Stored items
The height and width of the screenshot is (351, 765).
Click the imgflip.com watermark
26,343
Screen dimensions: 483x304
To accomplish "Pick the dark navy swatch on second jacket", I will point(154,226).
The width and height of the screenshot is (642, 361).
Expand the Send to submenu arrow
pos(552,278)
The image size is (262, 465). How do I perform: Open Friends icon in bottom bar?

---

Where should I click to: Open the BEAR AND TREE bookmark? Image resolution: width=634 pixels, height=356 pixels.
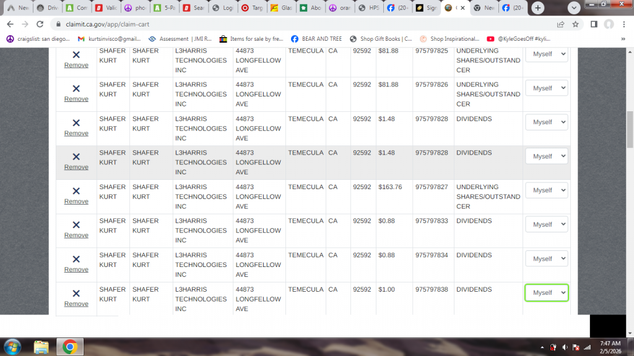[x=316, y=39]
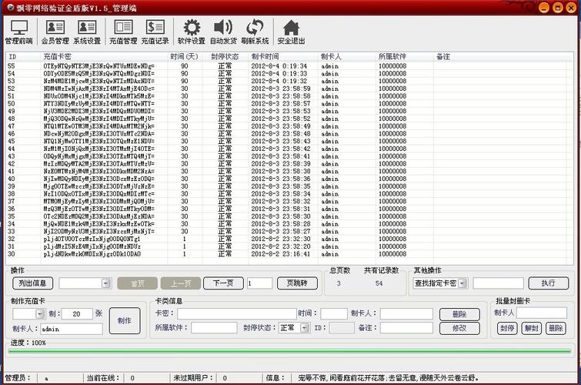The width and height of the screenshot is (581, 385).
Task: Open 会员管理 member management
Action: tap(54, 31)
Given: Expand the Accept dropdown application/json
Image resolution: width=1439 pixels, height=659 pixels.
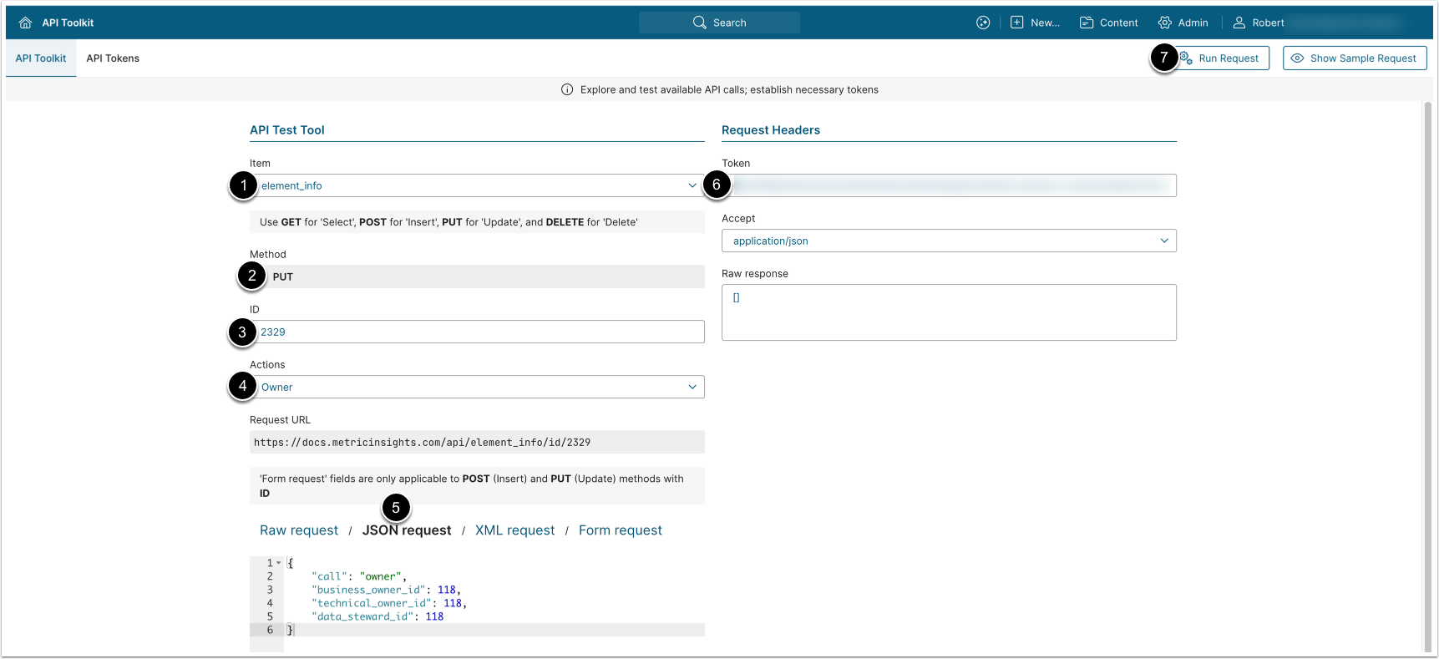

_Prompt_
Each line above starting at the one holding "Where should I" and ending at the one holding "Image resolution: width=1439" should be set down exactly as it stands, both ends included, with no pictures.

_Task result_
Where should I click to: Open the BEAR AND TREE bookmark? Image resolution: width=634 pixels, height=356 pixels.
[x=316, y=39]
The width and height of the screenshot is (581, 385).
Task: Open 会员管理 member management
Action: tap(54, 31)
Given: Expand the Accept dropdown application/json
Image resolution: width=1439 pixels, height=659 pixels.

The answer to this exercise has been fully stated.